-- Material supplied follows --

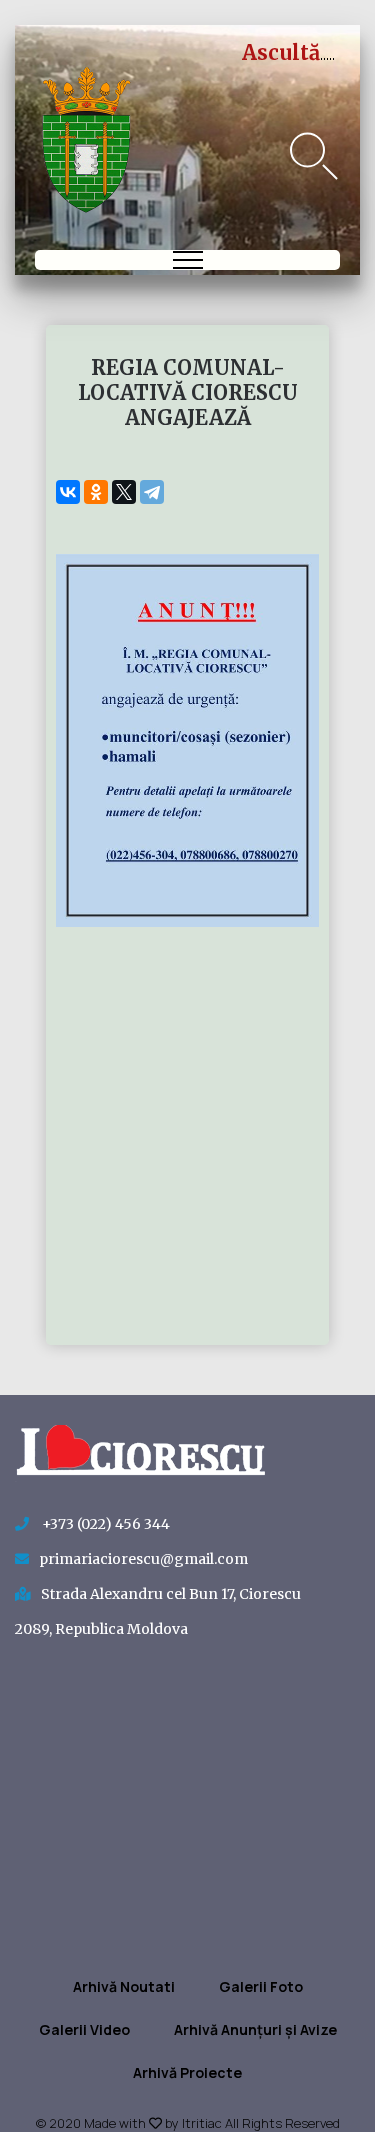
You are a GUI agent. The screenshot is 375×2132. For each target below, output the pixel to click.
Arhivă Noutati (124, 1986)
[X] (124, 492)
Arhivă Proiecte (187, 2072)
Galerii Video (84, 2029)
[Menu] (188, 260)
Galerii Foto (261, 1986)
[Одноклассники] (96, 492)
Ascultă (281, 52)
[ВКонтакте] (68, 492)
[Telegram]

-- Material supplied concluded --

• [What you have to do]: Using the records above, please repeat the line with "Arhivă Noutati (124, 1986)" and every line after it exactly, and give no other text.

• [Problem solution]:
Arhivă Noutati (124, 1986)
[X] (124, 492)
Arhivă Proiecte (187, 2072)
Galerii Video (84, 2029)
[Menu] (188, 260)
Galerii Foto (261, 1986)
[Одноклассники] (96, 492)
Ascultă (281, 52)
[ВКонтакте] (68, 492)
[Telegram]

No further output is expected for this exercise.